Microglia infiltration occurs over several days in the cingulum in our stroke model (19), similarly to the one observed in the acute stage of periventricular leukomalacia's pathogenesis (35). Melatonin has been demonstrated to have potent neuroprotective effect on neonatal damage mimicking lesions of the developing white matter observed in preterm humans (13,3639). On the basis of these properties, we then focused on the potential effect of melatonin on white matter damage. Melatonin treatment reduced microglial activation and subsequently enhanced oligodendroglial maturation and myelination of cingulate white matter and external capsule. A reduction in the number of activated microglia cells in the white matter was also found in mid-gestation fetal sheep after umbilical cord occlusion and melatonin treatment (37). Similar to a previous study using a rat model of white matter damage after antenatal hypoxia-ischemia (13), melatonin has, in our model, a protective effect on ipsilateral damaged white matter through decrease of microglial activation and maintain of oligodendroglial maturation leading to a normalization of the myelination process. To date, it has been shown that the effect of melatonin include endocrine, autocrine, and paracrine actions, decreased inflammation, and antioxidant effects. However, in most of perinatal brain damage animal models reported, immune cell activation frequently occurs (35) and melatonin effect seems to be closely linked to inflammation modulation.

It is relevant to point out that the melatonin-induced preservation of myelination is associated with a significant increased of postmitotic oligodendrocytes (APC-positive cells). It was suggested that the main target of melatonin treatment could be the maturation process of the oligodendrocyte lineage (13). Conversely, assuming that the cingulate myelination deficit was associated with focal cingulate microglial activation in our stroke model, and that immature oligodendrocytes are highly vulnerable in this inflammatory context (19) as, it is reasonable to hypothesize that melatonin could restore normal oligodendrocyte functions through a reduction in white matter inflammation. Surprisingly, the effect of melatonin seems to be restricted to ipsilateral injured white matter and not found in the contralateral hemisphere.

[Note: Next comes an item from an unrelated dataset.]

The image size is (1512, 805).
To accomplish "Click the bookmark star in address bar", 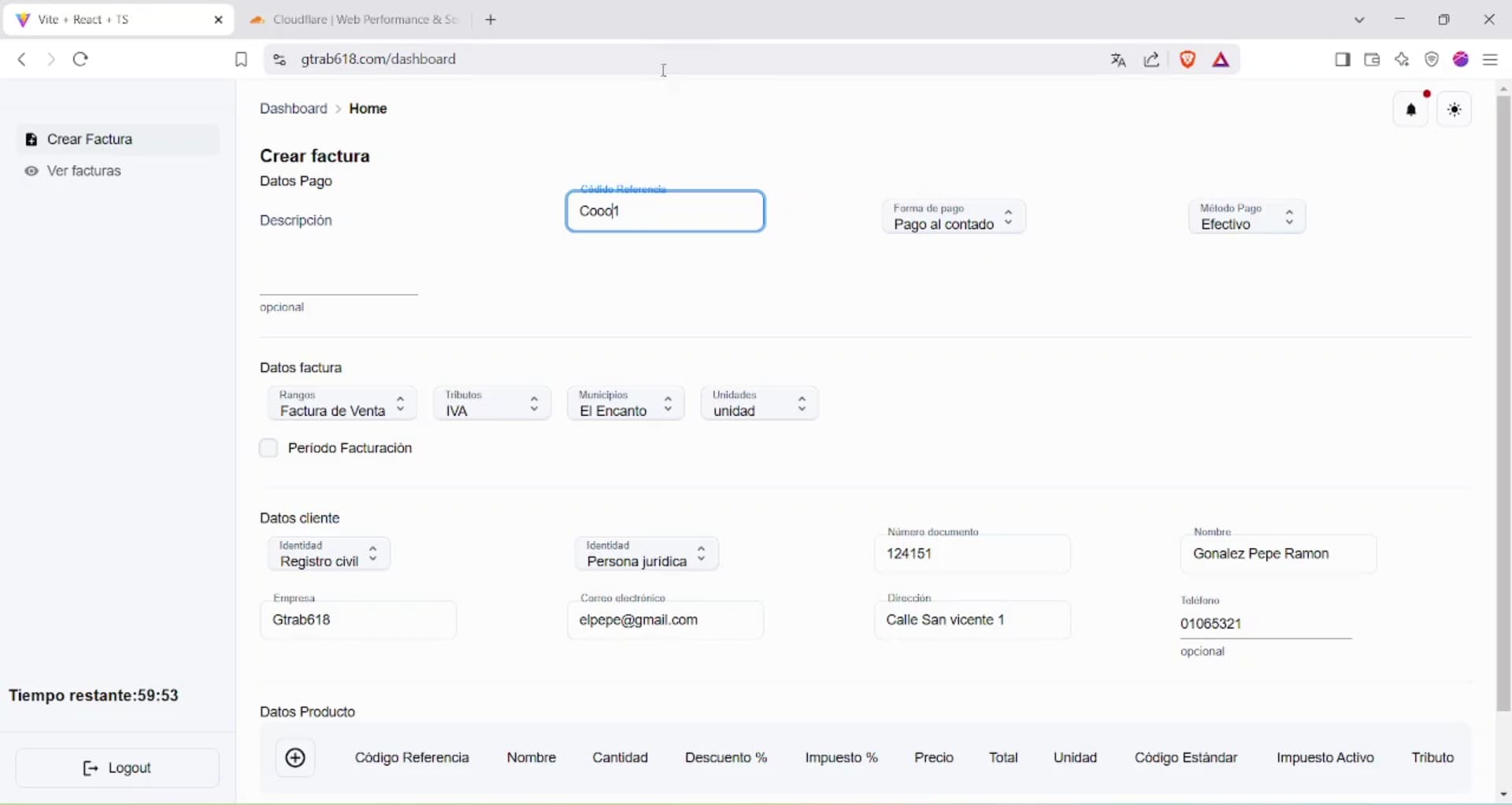I will point(241,59).
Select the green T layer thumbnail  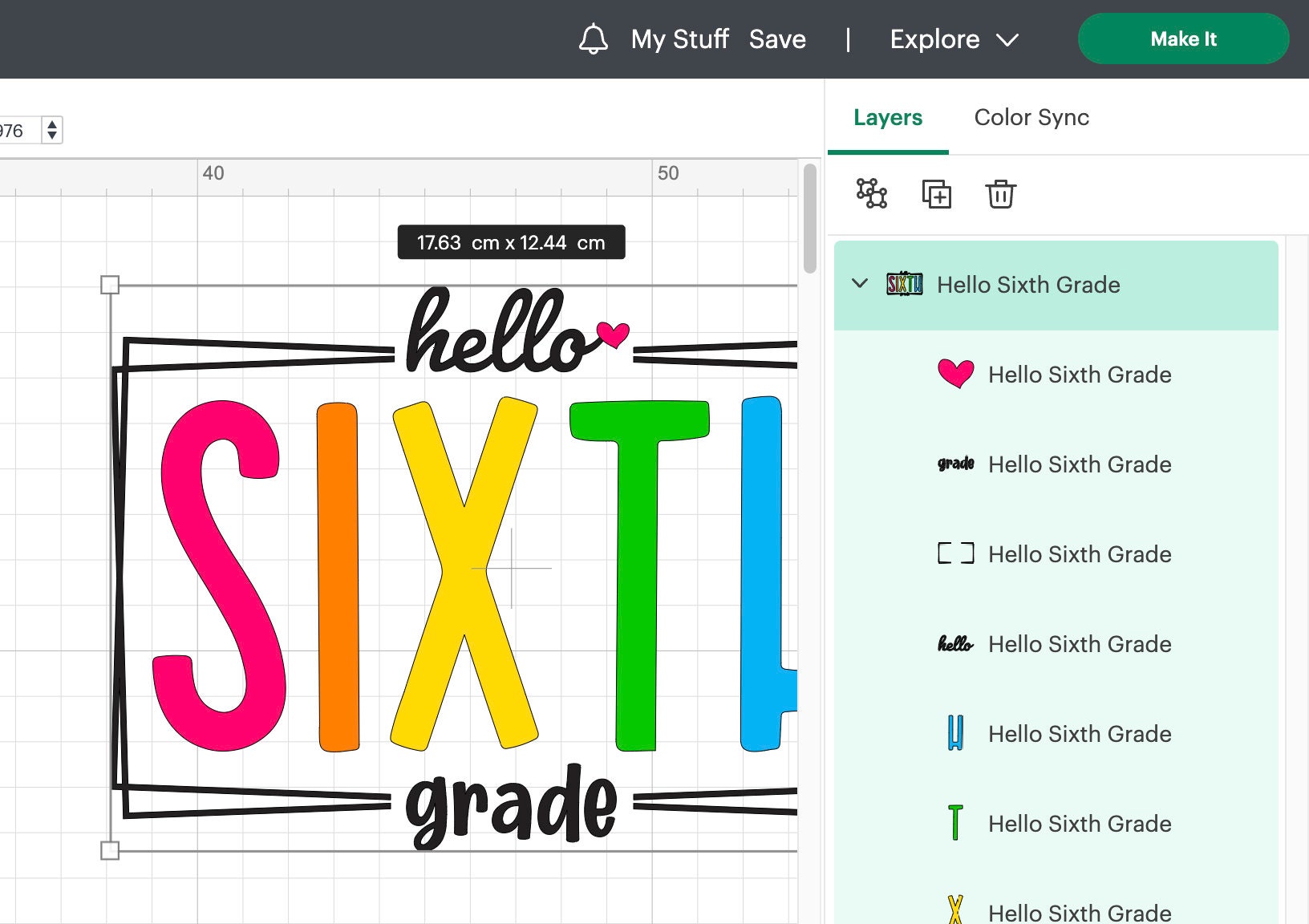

In contrast, melatonin had no effect on the reactive astrocytes density, suggesting that both microglial cells and oligodendrocytes may be the only two cell types targeted by melatonin in the developing white matter.

Finally, as previously reported in a rat model of specific white matter injury (13), we found that melatonin was able to induce cell proliferation in our stroke model. Because cell proliferation was found particularly important in the ipsilateral lesioned hemisphere, we hypothesize that it may potentiate the effect of melatonin leading to white matter repair.

In conclusion, we highlight the potential therapeutic value of melatonin in specifically preventing white matter injury associated with neonatal stroke. In addition, our results reinforce the relationship between myelination and inflammation. It is now clear from published clinical trials that induction of hypothermia in infants who had perinatal asphyxia results in improved neurologic outcomes in survivors (40). In contrast, no neuroprotective strategy is available in the setting of neonatal stroke. Melatonin treatment might be used in high-risk pregnancies where ischemic events are common, or, because melatonin is a very safe pharmacological agent without side effects, in the hour before cesarean delivery in patients having variable or late decelerations (indications of ischemic risk). In addition, in newborn infants suffered from a stroke (with a diagnosis of seizures) melatonin could be early administered to at least reduce white matter damage.